Referendum 12 e 13 giugno: l’Italia vota SI’ e dice NO!
Abrogate le norme su nucleare, legittimo impedimento, privatizzazione e profitti dei servizi idrici
La notizia sensazionale potrebbe essere riassunta già dalla prima parte del titolo. L’Italia vota. Sono ventisette milioni gli italiani che hanno espresso la loro volontà di bocciare, pressoché all’unanimità, i decreti promossi dall’attuale maggioranza. Gli esiti dei quattro quesiti referendari parlano chiaro: quorum ampiamente raggiunto con il 57.04% di affluenza alle urne, vittoria del SI in tutti e quattro i casi con percentuali che abbattono la soglia del 90%. Un duro colpo inflitto al governo Berlusconi, l’ennesimo degli ultimi mesi, dopo la “spallata finiana” con conseguente formazione del Terzo Polo e la sconfitta nelle elezioni amministrative in molte delle città più importanti d’Italia, su tutte la “sua” Milano, oltre a Bologna, Cagliari, Torino e Napoli.
I risultati del Referendum popolare lanciano segnali significativi allo scenario della politica italiana. Innanzitutto, i cittadini hanno deciso di imprimere una direzione precisa al Paese – seppellendo le velleità di investimento nel nucleare e di privatizzazione dei servizi idrici – e alla sua guida – respingendo la possibilità per le alte cariche dello Stato di avvalersi del legittimo impedimento –. In un’epoca, questa, di sempre crescente sfiducia e disinteresse nei confronti di una politica che spesso accantona il bene comune e l’etica distinguendosi solo per scarsa condotta morale e personalismi, il voto del 12 e 13 giugno può essere interpretato come un vero e proprio avvertimento alla classe dirigente: “Noi non ci stiamo”. Del resto, questo clima di insoddisfazione generale avrebbe dovuto rappresentare la cornice ideale per la diffusione del pericoloso fenomeno dell’astensionismo – peraltro discutibilmente e pubblicamente incentivato dagli esponenti della maggioranza nei giorni precedenti al voto – che avrebbe portato alla cancellazione del referendum, qualora non si fosse superato il quorum del 50% + 1. E proprio questo è un altro aspetto rilevante. La risposta degli italiani con l’affluenza alle urne, è uno schiaffo a quanti hanno predicato e praticato un atteggiamento di astensione, con il preciso intento di invalidare i quesiti referendari, piuttosto che esprimere un parere favorevole. Insomma, un gran bel paradosso, quest’ultimo, se non fosse stato ampiamente prevedibile alla vigilia il fatto che il mancato raggiungimento del quorum sarebbe stato l’unico modo per sconfiggere l’esercito del SI e mantenere invariati dei decreti fortemente impopolari. Il Referendum è uno dei più diretti strumenti di democrazia partecipativa, e per questo motivo non commettono errori di valutazione coloro che, analizzando gli esiti elettorali, parlano di “vittoria della democrazia”.
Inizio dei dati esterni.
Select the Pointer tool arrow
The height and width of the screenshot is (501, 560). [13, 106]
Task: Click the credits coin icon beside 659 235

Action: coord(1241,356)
L’auspicio per un Italia che – prendendo in prestito un’espressione mameliana – “s’è desta”, è che la classe politica dirigente recepisca gli impulsi provenienti dai cittadini ed inizi ad agire in ottemperanza ad essi: archiviando la strada dell’energia nucleare in favore di un aumento di forze e investimenti in fonti di energia alternative (prime fra tutte quelle rinnovabili) e ponendo fine al tanto interminabile quanto irridente balletto giudiziario, con cui il Presidente del Consiglio Silvio Berlusconi elude sistematicamente i procedimenti penali a suo carico. Per il bene del Paese, per una questione di uguaglianza, per un atto di credibilità di fronte alla volontà degli italiani.